Subject: Other Medical Specialties
Pages: 2
Words: 282
Reading time:
< 1 min

Frequently, when people get the desire to try any drug, they are willing to achieve a sense of pleasure and relaxation. While a person injects drugs into the body, the brain system releases the neurotransmitter called dopamine. It helps drug consumers feel the desired effect of pleasure and reward and, consequently, motivates users to try the drug one more time for a similar outcome. At some point, scientists started to realize that the amount of drug consumption is directly proportional to the amount of dopamine released in the human body. According to Levinthal, the reduction of this release can help diminish a person’s desire to consume the drug. Hence, over the past years, researchers have found some ways to deal with the issue and reduce the number of drug-dependent users.
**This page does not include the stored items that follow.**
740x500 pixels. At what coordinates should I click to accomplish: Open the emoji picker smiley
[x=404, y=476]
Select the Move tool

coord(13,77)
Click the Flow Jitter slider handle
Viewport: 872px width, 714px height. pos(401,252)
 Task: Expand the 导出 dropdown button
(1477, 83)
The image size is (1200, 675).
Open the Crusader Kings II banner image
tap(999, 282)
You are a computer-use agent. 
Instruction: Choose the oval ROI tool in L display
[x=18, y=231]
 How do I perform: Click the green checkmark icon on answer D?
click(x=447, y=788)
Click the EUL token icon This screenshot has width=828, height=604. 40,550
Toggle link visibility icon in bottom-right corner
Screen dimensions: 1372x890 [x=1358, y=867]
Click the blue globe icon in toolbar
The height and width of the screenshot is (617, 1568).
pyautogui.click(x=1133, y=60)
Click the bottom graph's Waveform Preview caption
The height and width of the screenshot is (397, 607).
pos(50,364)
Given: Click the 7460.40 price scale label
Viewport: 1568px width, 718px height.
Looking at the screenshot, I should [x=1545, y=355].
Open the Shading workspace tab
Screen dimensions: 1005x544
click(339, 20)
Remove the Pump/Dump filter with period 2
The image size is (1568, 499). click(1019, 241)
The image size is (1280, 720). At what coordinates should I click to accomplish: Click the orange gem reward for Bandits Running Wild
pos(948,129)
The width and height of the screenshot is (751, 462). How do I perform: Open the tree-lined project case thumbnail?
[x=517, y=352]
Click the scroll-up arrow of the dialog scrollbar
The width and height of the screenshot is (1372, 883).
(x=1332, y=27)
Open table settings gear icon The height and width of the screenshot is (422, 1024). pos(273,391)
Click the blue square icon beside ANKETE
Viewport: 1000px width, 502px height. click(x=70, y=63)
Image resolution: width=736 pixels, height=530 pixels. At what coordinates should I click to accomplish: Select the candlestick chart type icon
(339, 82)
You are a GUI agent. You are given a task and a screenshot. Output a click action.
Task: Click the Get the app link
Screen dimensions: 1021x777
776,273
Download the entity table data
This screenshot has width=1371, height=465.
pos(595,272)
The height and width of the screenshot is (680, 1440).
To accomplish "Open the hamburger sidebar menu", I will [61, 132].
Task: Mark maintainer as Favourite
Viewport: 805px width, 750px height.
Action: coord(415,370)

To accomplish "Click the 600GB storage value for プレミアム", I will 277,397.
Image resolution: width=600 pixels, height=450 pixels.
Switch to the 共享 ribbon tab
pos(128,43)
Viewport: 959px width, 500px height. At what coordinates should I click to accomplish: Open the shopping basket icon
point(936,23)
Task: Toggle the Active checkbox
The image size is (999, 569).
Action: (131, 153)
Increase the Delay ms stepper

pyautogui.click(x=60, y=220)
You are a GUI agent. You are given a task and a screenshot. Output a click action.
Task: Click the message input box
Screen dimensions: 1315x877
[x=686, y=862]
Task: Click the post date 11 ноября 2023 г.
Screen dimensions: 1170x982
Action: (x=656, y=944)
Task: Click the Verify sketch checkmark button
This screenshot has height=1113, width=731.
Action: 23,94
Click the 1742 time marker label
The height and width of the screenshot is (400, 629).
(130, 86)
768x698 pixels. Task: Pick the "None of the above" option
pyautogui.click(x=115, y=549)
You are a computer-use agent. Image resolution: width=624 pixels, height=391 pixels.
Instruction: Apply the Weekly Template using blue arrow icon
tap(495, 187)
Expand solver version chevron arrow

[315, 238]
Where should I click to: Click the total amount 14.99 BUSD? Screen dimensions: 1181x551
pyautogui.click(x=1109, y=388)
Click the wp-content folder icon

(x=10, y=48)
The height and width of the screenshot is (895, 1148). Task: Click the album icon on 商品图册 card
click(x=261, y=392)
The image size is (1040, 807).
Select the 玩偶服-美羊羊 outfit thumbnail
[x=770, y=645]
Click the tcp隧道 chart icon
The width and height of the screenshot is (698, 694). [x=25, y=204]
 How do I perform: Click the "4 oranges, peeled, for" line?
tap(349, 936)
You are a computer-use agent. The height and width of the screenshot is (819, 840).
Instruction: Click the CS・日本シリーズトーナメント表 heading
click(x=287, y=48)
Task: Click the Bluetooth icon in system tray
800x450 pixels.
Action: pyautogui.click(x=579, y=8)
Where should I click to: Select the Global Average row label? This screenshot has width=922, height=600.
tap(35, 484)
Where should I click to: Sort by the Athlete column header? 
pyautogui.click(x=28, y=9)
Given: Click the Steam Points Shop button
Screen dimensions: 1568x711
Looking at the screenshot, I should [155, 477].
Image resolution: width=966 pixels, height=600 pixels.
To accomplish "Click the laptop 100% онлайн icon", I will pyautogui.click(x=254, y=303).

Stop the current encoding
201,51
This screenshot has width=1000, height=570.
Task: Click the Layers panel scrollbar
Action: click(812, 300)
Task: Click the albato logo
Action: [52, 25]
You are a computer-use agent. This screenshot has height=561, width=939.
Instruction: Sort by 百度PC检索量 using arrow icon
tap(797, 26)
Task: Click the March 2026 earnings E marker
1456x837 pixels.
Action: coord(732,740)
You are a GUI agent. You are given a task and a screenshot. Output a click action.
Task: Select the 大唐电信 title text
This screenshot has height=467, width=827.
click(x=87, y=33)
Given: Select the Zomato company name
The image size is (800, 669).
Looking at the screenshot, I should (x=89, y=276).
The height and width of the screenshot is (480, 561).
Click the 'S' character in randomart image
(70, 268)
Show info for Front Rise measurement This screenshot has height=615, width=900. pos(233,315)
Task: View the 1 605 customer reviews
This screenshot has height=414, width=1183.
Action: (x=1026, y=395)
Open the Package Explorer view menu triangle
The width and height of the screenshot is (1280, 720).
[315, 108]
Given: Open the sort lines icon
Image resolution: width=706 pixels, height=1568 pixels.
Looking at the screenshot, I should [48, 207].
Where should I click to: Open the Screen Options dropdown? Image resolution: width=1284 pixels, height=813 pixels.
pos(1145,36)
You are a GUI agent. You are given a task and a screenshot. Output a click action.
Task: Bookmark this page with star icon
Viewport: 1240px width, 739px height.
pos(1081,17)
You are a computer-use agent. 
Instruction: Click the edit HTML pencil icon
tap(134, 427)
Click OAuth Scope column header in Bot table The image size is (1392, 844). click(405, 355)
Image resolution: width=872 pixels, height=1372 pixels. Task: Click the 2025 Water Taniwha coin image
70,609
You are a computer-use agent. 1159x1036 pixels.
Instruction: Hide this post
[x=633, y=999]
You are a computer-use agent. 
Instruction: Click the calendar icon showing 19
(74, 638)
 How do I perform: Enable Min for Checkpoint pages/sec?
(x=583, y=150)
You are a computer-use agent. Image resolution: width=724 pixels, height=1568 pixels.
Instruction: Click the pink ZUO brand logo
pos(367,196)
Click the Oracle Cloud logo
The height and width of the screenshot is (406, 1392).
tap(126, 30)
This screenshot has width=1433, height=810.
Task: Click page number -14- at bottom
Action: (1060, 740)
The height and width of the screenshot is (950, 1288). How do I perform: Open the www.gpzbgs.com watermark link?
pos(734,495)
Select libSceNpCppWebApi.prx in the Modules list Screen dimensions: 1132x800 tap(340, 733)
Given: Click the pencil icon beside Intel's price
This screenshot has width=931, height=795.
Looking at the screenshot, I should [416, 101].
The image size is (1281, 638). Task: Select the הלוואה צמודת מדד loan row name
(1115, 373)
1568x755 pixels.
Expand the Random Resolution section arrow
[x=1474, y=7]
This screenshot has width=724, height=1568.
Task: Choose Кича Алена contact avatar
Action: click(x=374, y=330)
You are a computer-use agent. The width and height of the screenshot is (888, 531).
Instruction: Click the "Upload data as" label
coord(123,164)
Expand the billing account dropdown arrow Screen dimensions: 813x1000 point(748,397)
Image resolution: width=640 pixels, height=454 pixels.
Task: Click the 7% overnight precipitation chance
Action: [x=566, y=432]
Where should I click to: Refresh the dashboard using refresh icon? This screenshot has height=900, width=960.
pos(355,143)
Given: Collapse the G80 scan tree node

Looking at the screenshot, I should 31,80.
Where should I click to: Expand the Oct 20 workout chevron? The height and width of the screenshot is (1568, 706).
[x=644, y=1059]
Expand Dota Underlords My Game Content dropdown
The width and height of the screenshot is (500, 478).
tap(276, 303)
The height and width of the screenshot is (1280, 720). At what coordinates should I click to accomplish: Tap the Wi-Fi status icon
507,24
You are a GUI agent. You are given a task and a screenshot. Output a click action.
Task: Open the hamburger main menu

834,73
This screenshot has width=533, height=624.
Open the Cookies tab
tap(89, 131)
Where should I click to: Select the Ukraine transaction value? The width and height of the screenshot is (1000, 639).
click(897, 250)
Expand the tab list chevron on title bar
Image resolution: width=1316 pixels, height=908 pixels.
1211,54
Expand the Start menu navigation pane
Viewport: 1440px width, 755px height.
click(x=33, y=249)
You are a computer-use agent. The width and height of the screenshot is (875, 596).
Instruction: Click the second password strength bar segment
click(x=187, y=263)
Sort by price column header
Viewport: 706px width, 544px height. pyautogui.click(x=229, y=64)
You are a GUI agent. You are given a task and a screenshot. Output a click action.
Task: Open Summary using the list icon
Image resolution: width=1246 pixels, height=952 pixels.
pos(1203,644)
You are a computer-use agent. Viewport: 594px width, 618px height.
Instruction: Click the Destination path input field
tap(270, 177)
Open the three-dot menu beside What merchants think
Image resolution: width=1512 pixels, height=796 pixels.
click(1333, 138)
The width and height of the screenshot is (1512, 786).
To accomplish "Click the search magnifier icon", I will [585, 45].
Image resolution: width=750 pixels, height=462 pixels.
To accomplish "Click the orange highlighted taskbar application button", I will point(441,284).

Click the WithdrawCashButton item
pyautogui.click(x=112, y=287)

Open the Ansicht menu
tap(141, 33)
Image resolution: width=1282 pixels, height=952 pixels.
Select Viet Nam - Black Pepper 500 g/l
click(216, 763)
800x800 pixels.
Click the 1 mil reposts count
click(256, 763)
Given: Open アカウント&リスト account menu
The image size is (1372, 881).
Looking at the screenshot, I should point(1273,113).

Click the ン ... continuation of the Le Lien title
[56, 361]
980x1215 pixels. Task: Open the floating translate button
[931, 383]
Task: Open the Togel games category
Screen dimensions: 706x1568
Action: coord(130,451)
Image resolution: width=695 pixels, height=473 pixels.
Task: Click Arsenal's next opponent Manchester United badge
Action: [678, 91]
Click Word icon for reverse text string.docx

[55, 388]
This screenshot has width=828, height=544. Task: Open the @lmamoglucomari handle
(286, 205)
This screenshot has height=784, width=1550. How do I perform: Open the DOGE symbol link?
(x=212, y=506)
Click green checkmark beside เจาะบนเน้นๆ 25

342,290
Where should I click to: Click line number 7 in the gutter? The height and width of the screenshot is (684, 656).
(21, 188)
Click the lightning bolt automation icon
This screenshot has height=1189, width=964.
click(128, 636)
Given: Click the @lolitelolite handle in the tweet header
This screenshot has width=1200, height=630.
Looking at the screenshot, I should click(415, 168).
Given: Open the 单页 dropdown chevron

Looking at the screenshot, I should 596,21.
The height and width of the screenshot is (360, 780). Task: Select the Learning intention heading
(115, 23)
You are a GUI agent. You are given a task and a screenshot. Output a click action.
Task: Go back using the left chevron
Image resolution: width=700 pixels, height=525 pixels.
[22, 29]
Over the years of examinations, researchers agreed upon the fact that one way to limit the dopamine release was to find medications, which could potentially cause the same effect as the dopamine would have. Another option was to invent substances that could block the dopamine release and, as a result, limit the level of satisfaction obtained by a drug. With time, these theories were developed and put into practice known as dopamine agonists and antagonists. With the help of these medications, drug abusers’ minds are not affected by dopamine, and hence, the body can try to naturally resist the drug injected into the organism. Speaking of substances’ efficiency, agonists such as buprenorphine are more effective in terms of fighting drug dependence than antagonists like naloxone. Thus, agonists and partial agonists are more widely used in order to combat drug misuse due to their high efficiency.